__WORK REQUEST__
Below is a listing from which only part is wanted; return exactly the lines from the one with "How do I perform: Click" up to and including the one with "You are a computer-use agent. The width".

__WORKING DATA__
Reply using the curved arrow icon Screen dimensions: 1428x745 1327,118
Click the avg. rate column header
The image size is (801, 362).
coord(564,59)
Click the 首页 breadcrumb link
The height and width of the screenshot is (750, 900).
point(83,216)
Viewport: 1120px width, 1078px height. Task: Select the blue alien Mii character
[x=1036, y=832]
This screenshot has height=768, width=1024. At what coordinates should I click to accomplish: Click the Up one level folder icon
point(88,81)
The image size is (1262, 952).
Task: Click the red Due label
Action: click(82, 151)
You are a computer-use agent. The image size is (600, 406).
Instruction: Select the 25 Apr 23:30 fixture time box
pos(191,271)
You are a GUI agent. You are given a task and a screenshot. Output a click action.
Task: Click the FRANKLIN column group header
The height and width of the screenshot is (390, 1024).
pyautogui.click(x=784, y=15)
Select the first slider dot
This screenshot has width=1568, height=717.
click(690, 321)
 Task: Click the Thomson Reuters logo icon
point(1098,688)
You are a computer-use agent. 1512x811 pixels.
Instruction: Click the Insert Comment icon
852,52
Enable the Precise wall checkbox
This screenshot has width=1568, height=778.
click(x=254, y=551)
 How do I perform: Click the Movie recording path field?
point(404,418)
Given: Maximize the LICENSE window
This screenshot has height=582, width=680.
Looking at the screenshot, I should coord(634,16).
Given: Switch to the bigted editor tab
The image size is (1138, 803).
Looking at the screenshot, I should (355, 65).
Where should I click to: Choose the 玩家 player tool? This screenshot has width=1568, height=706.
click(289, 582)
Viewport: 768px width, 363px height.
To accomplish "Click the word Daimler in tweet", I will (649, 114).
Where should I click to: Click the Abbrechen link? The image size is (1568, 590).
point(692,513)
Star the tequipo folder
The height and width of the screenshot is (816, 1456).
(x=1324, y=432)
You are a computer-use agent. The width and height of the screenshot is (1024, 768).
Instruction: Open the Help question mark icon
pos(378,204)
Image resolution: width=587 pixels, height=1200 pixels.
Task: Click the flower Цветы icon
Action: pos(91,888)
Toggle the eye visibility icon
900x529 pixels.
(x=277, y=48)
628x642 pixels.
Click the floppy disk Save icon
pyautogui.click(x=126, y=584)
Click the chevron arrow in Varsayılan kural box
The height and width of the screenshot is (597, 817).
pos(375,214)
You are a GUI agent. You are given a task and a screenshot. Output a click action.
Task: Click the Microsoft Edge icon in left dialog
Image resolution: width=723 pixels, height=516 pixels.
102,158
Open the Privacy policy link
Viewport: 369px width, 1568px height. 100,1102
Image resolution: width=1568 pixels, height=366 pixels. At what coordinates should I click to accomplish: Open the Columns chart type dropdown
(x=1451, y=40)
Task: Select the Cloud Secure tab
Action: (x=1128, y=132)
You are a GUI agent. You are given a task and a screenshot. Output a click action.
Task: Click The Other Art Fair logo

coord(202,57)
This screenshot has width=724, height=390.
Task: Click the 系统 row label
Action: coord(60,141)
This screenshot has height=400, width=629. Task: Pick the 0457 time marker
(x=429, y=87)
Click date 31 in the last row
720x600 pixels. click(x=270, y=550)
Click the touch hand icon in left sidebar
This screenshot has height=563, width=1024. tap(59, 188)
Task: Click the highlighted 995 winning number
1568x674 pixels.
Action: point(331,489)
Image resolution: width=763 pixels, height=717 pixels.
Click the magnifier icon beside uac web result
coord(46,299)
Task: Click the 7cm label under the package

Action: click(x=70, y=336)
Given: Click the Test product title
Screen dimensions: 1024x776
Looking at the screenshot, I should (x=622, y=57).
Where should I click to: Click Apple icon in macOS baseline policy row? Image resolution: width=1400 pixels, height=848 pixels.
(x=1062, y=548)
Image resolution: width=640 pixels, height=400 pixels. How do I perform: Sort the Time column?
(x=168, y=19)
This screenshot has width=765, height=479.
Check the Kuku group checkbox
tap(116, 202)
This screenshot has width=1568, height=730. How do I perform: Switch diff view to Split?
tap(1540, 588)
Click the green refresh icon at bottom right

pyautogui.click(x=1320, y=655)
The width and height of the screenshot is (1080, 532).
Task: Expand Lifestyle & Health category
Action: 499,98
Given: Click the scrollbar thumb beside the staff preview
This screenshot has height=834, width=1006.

__SOLVED EXERCISE__
 How do I perform: Click the Movie recording path field?
point(404,418)
Given: Maximize the LICENSE window
This screenshot has height=582, width=680.
Looking at the screenshot, I should coord(634,16).
Given: Switch to the bigted editor tab
The image size is (1138, 803).
Looking at the screenshot, I should (355, 65).
Where should I click to: Choose the 玩家 player tool? This screenshot has width=1568, height=706.
click(289, 582)
Viewport: 768px width, 363px height.
To accomplish "Click the word Daimler in tweet", I will (649, 114).
Where should I click to: Click the Abbrechen link? The image size is (1568, 590).
point(692,513)
Star the tequipo folder
The height and width of the screenshot is (816, 1456).
(x=1324, y=432)
You are a computer-use agent. The width and height of the screenshot is (1024, 768).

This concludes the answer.